-- Opening Marker --

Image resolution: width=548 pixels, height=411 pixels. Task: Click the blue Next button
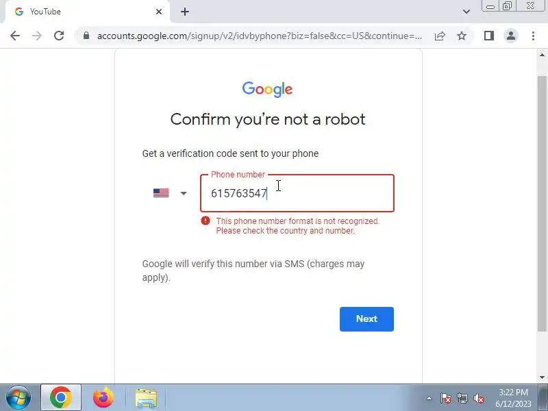click(366, 319)
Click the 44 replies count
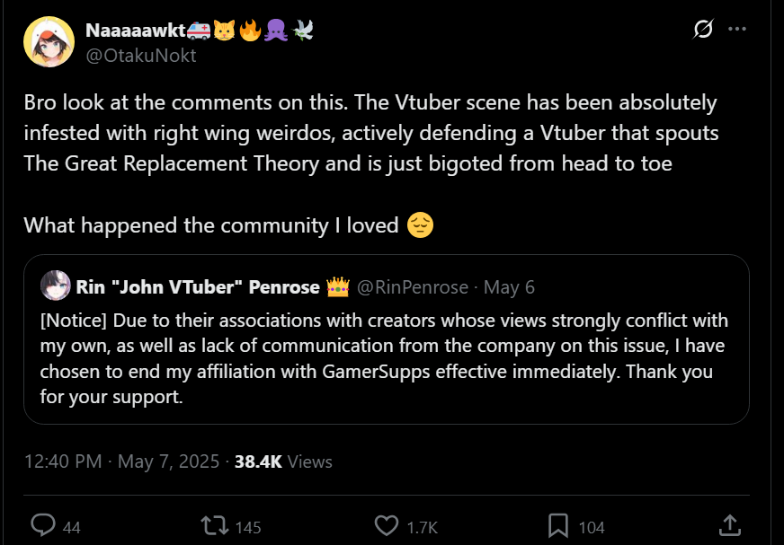Viewport: 784px width, 545px height. tap(71, 527)
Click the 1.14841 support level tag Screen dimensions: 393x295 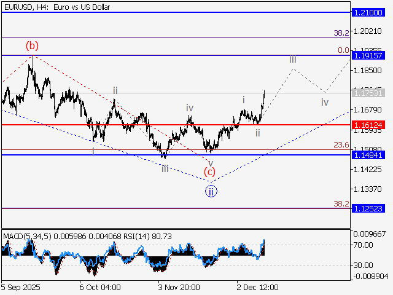(368, 155)
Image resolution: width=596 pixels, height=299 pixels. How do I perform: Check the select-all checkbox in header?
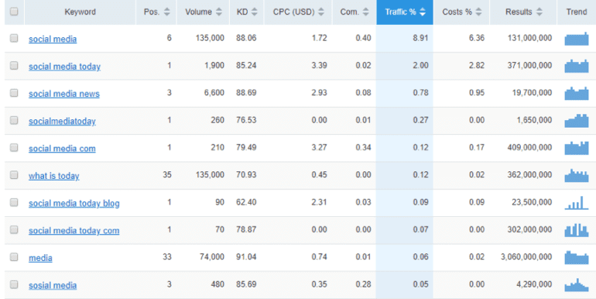click(x=14, y=12)
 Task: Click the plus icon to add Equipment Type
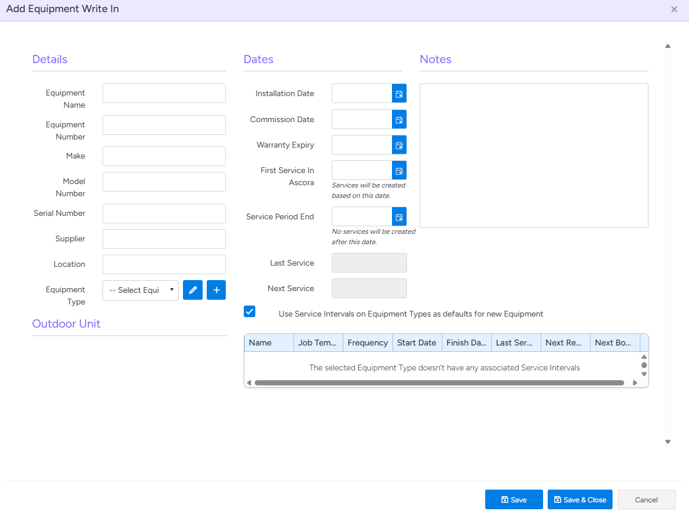(216, 290)
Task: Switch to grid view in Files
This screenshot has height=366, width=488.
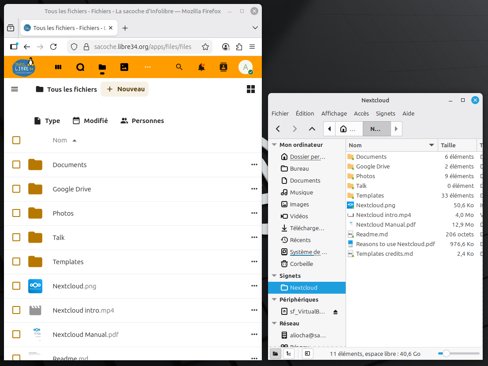Action: (x=251, y=89)
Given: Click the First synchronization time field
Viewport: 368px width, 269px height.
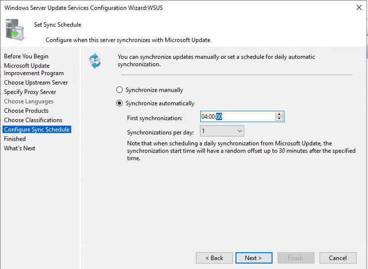Looking at the screenshot, I should click(x=237, y=117).
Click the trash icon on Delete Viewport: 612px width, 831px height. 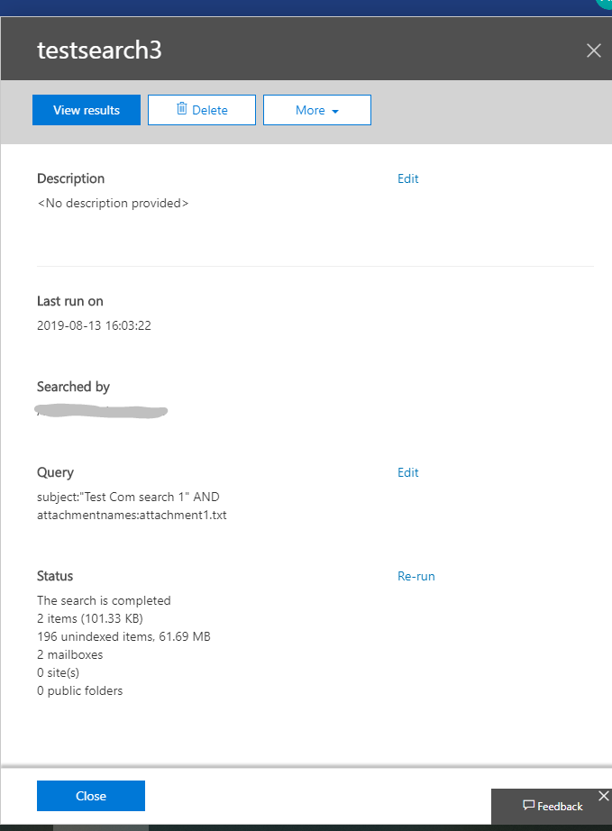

-- Closing Marker --

Task brief –
Give back exactly the lines from the line with "Given: Click the" through the end of the records, both included; keep all pictures out.

Solved problem –
Given: Click the First synchronization time field
Viewport: 368px width, 269px height.
Looking at the screenshot, I should click(x=237, y=117).
Click the trash icon on Delete Viewport: 612px width, 831px height. 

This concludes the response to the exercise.